D’après les chiffres annoncés, la machine de base sans aucun module coûterait environ 530 $. Vous payez le prix catalogue de 319 $ pour le module 1064 de 1,3 W dans n’importe quelle configuration. C’est attendu et acceptable. Ils sont chers à produire, et ce module IR particulier performe, donc il vaut son prix.

Vous économisez également pas mal sur le prix catalogue du module de 20 W. Que vous obteniez le module IR ou non, chaque configuration coûte 269 $ pour le module de 20 W, alors que si vous l’achetiez séparément, vous paieriez 549 $. C’est une bonne affaire.

Malheureusement, ces économies finissent par subventionner le coût du R2 lui-même. Bien que 269 $ soit une affaire exceptionnelle pour cet excellent module à diode, les 530 $ que vous dépensez pour le R2 lui-même ne le sont certainement pas.

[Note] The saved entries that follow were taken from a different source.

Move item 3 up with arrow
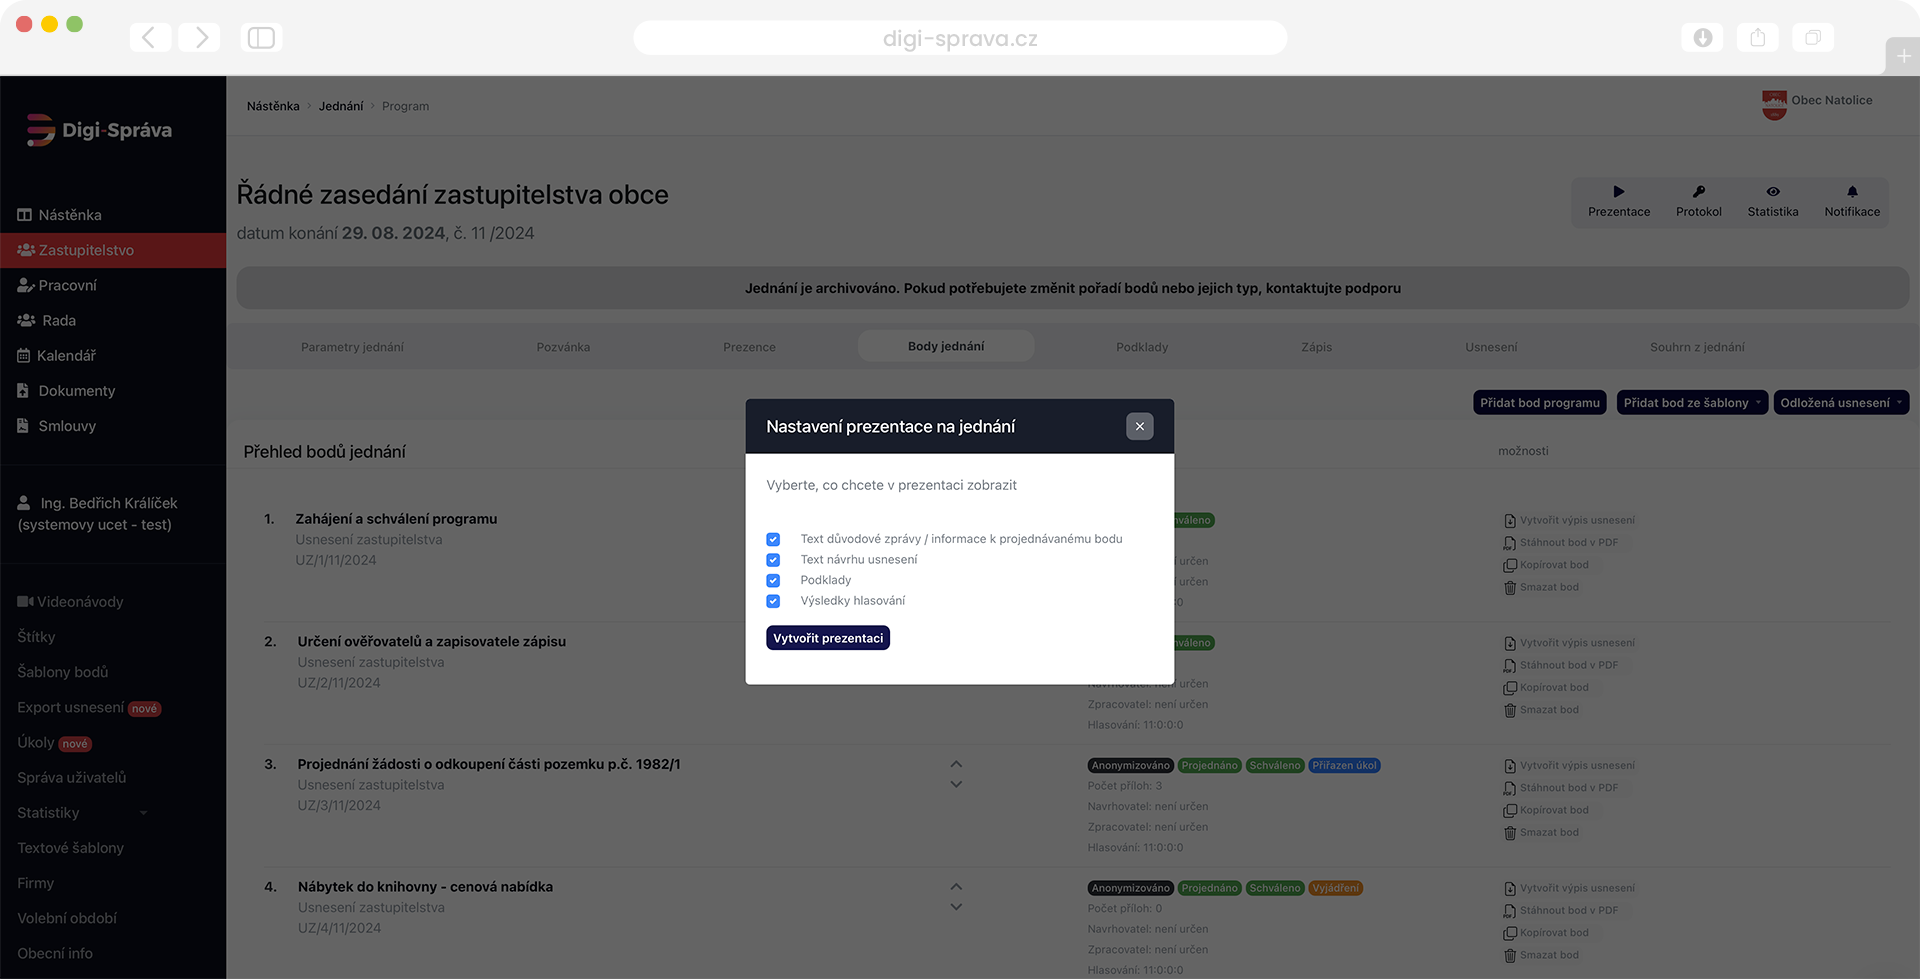 point(956,764)
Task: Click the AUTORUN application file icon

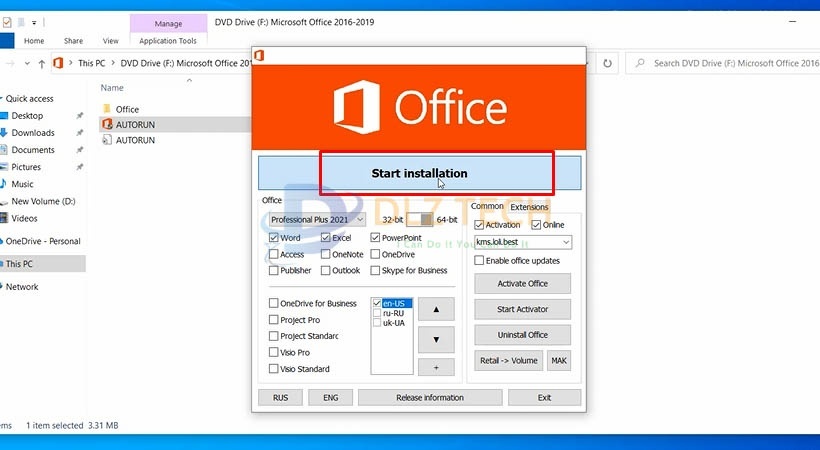Action: pyautogui.click(x=107, y=124)

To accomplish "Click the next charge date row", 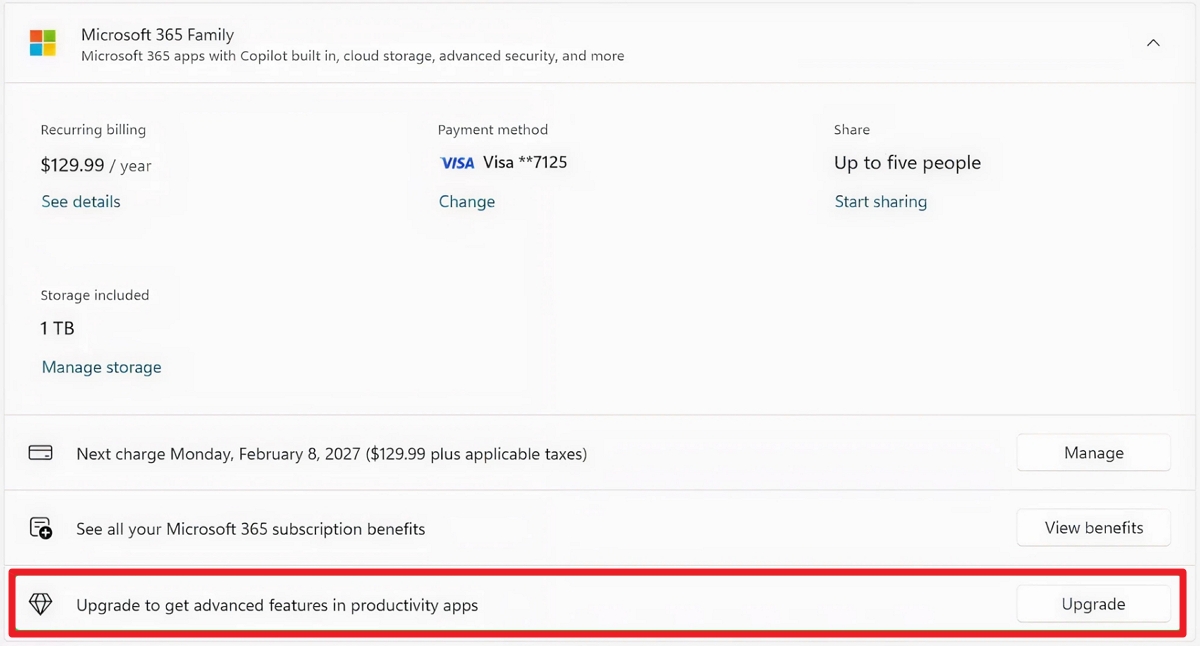I will pos(331,453).
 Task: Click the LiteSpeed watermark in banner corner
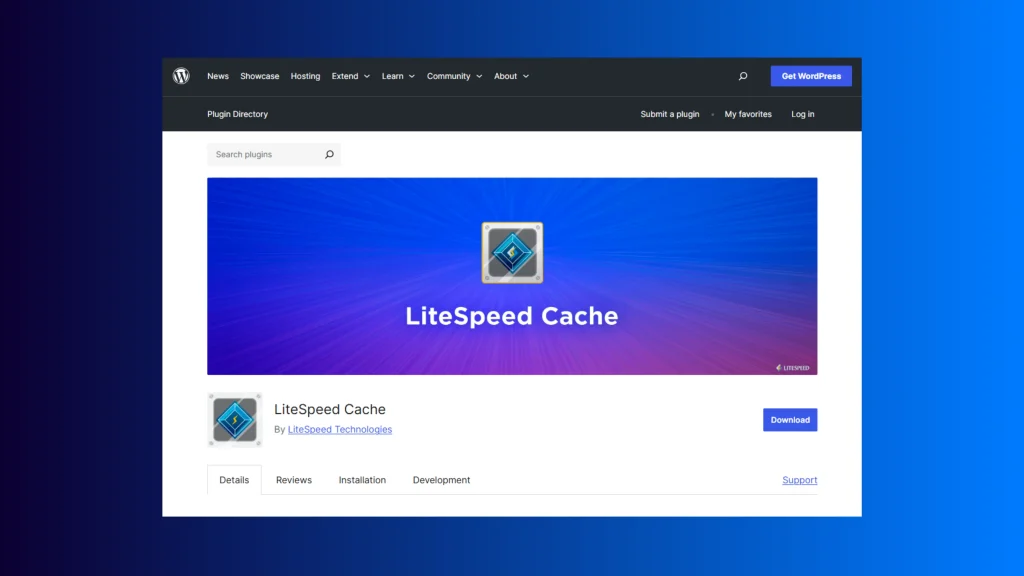pos(793,367)
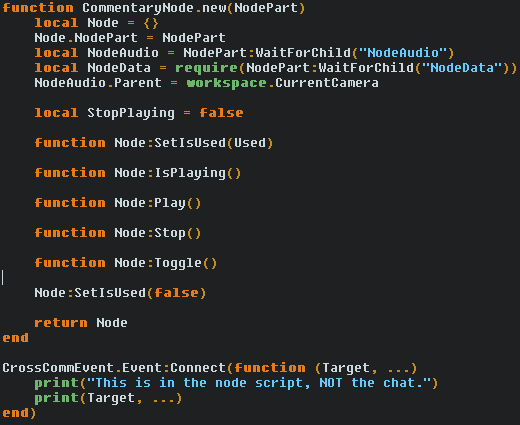Place cursor on local Node assignment line
The width and height of the screenshot is (520, 425).
click(x=96, y=23)
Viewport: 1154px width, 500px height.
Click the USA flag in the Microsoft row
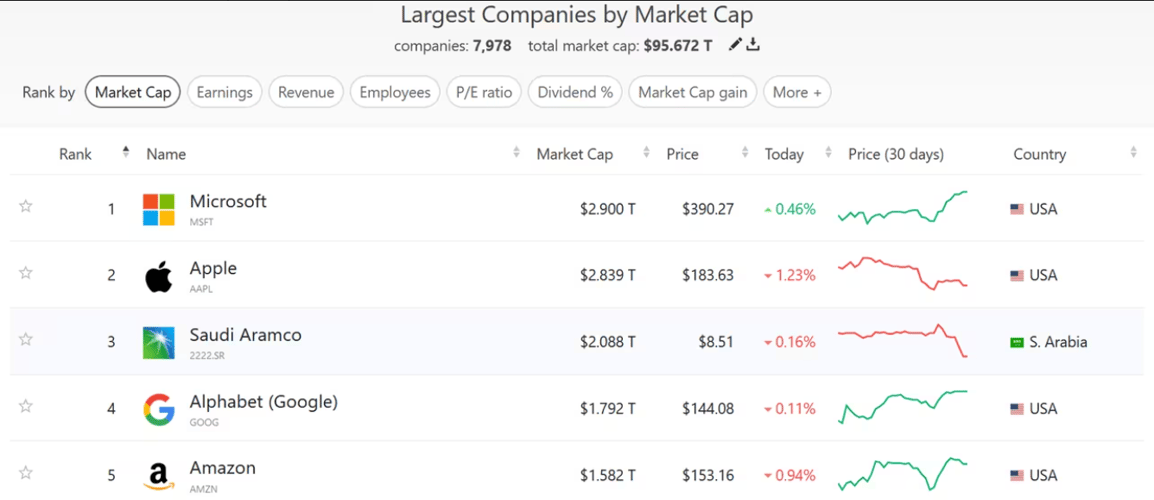click(1017, 209)
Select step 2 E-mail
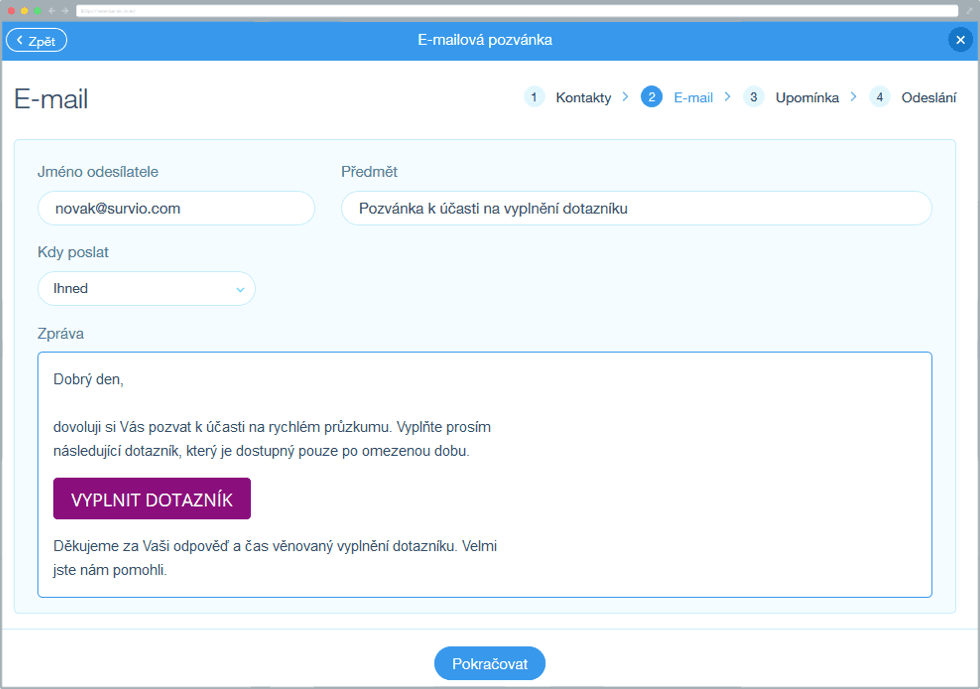Screen dimensions: 980x689 693,97
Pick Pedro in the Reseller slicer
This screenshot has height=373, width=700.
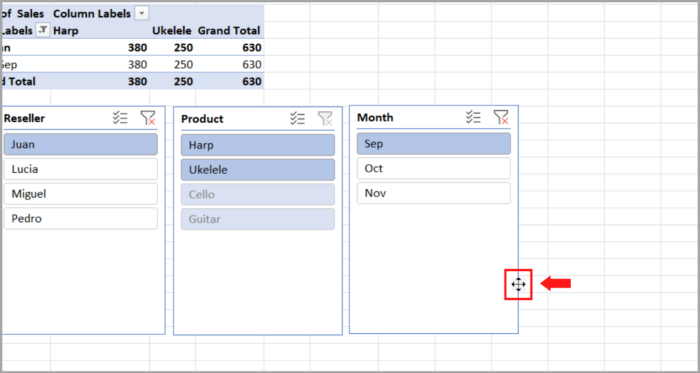[81, 219]
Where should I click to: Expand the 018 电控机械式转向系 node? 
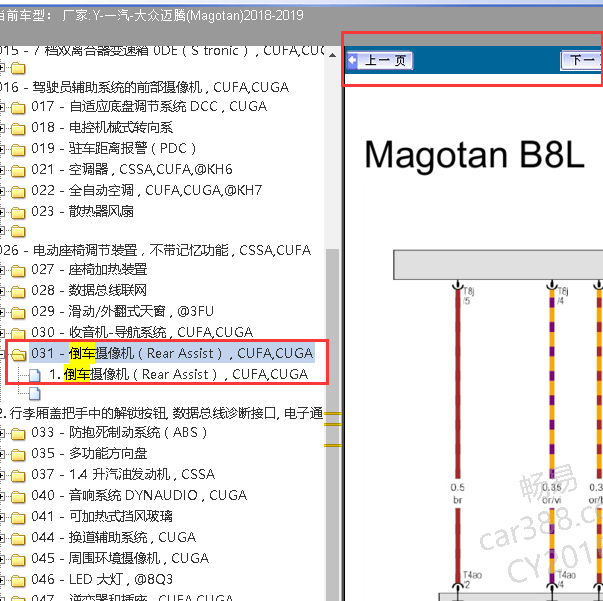coord(3,128)
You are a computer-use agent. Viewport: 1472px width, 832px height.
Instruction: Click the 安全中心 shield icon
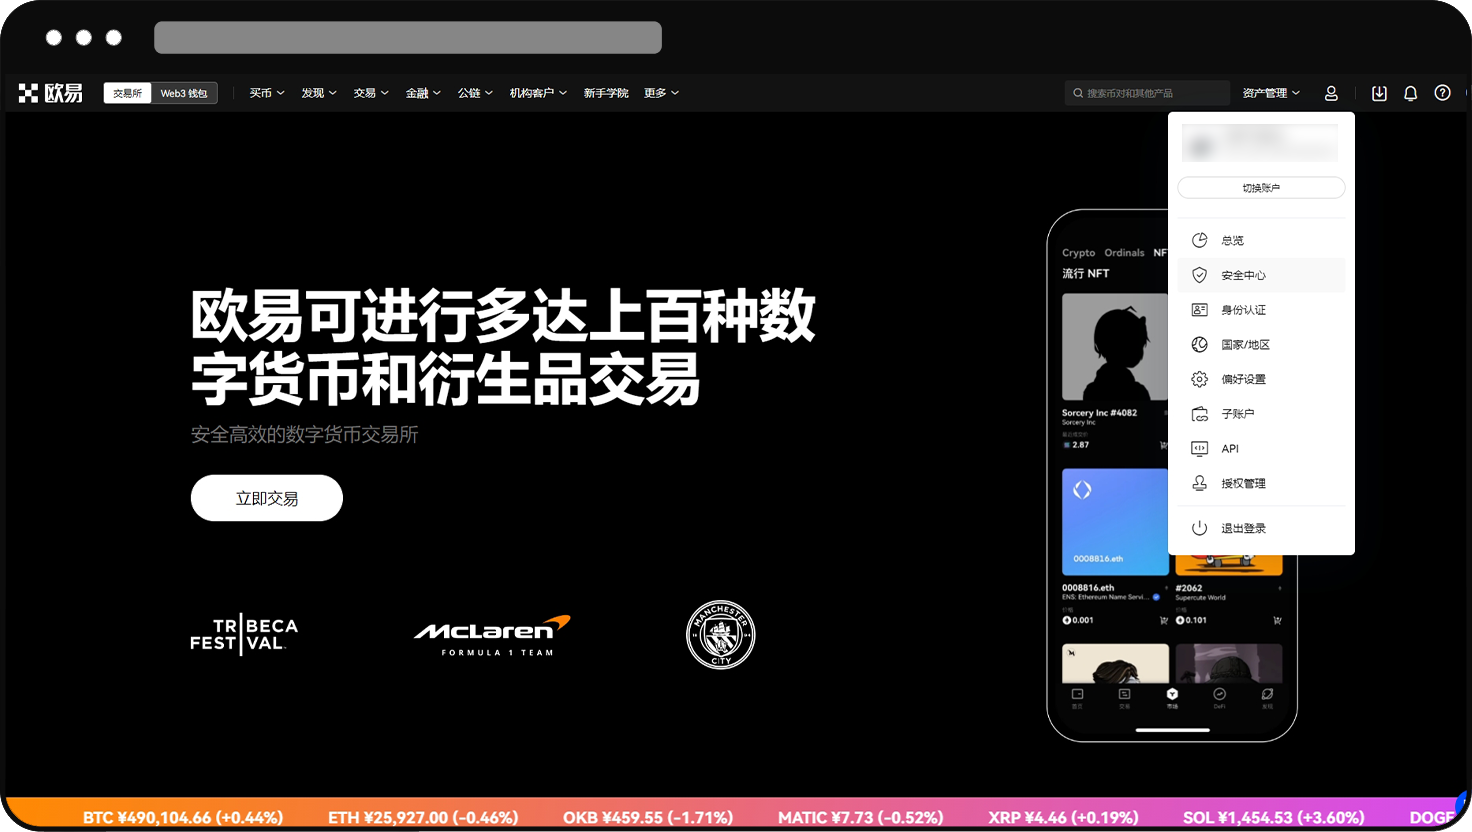coord(1199,275)
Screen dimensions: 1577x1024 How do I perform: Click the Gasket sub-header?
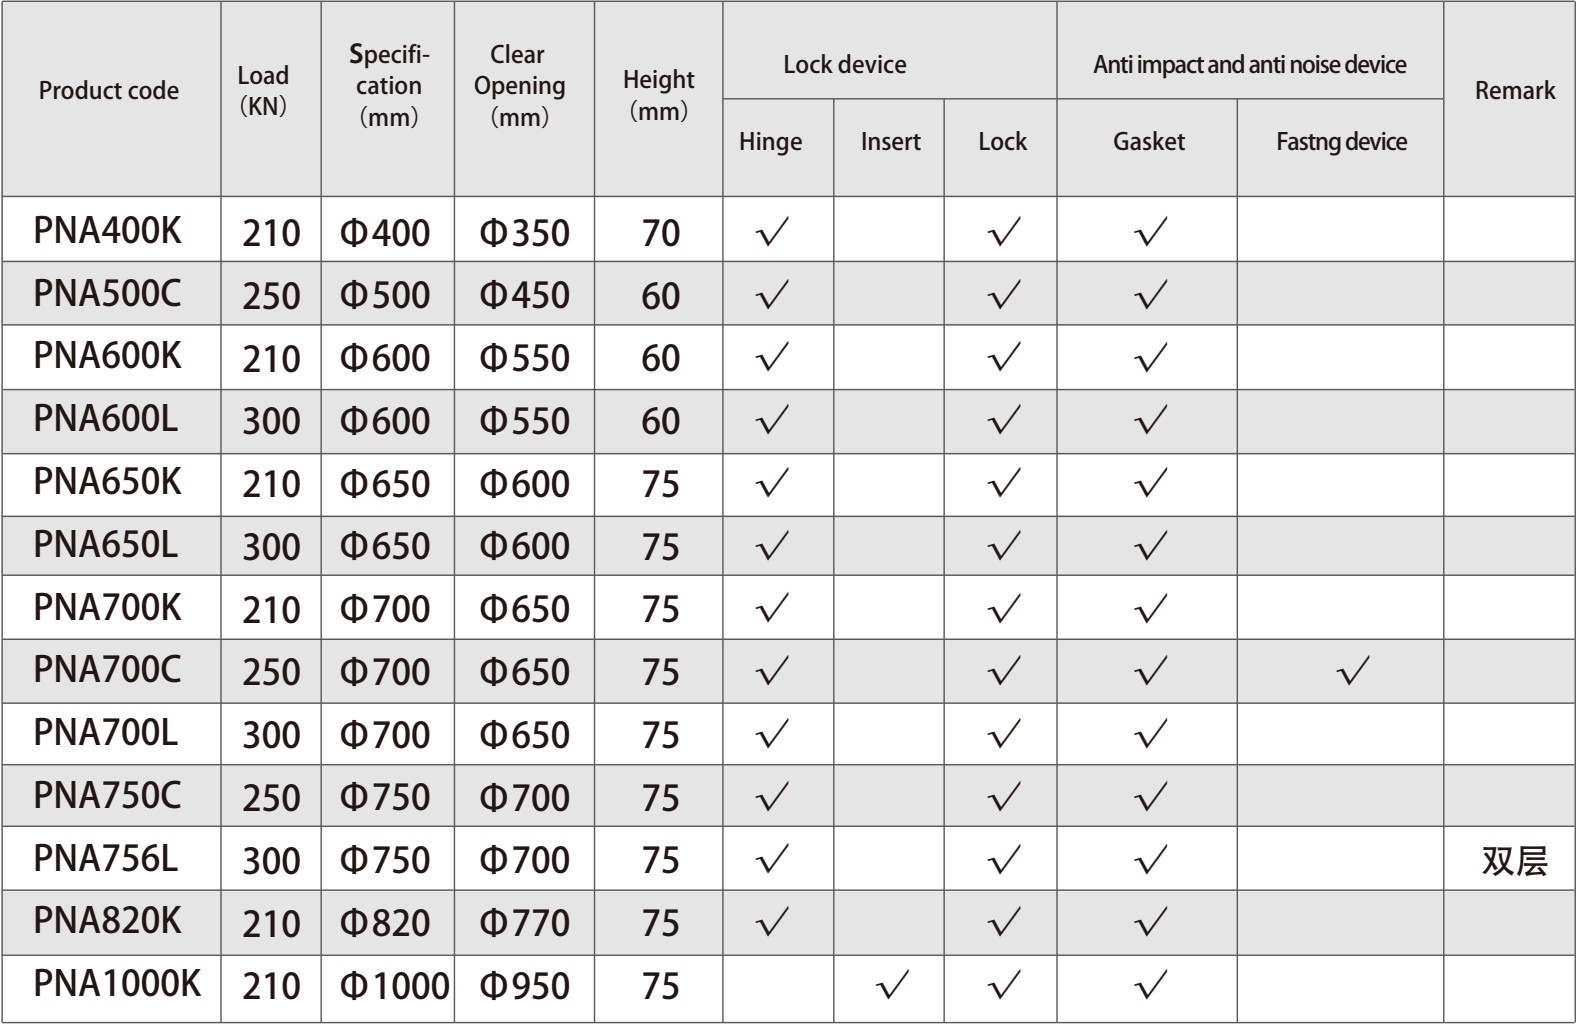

Les problèmes de cohérence du repositionnement laissent à désirer, et des machines beaucoup moins chères sont livrées avec des contrôleurs à écran tactile complets qui offrent des expériences utilisateur nettement plus agréables.

Conseils d’achat

L’Ortur R2 a du matériel vraiment impressionnant. Le châssis semble solide, le capot est bien conçu et les modules laser eux-mêmes sont exceptionnels. En fait, les modules sont la meilleure partie de cet ensemble.

Si vous possédez déjà un Ortur Laser Master 3, vous obtenez presque les mêmes performances de coupe et de gravure pour beaucoup moins d’argent et avec beaucoup moins de maux de tête. Dans ce cas, il est plus logique d’envisager d’acheter simplement les modules comme mise à niveau plutôt que d’acheter le R2.

La convivialité et la fiabilité du logiciel du R2 le tirent fortement vers le bas. Le système de repositionnement défaillant à lui seul est un facteur rédhibitoire pour quiconque effectue un travail de précision, et la situation actuelle de l’application est carrément inacceptable pour une machine de cette gamme de prix. Tant qu’Ortur ne s’engagera pas dans des mises à jour majeures du firmware et du logiciel et ne prouvera pas qu’il a corrigé le problème de repositionnement, ce n’est pas une machine qui peut être recommandée.

Conclusion

Au final, le R2 donne l’impression d’un prototype prometteur qui a échappé à la production. Les fondations sont solides, mais l’exécution nécessite du travail, et beaucoup. Si Ortur peut peaufiner le logiciel, corriger les problèmes d’alignement et donner aux utilisateurs un contrôle approprié via LightBurn, cela pourrait être une machine vraiment géniale. Mais en l’état actuel, vous feriez mieux de vous en tenir au Laser Master 3 et de l’associer à l’un de ces excellents nouveaux modules à la place.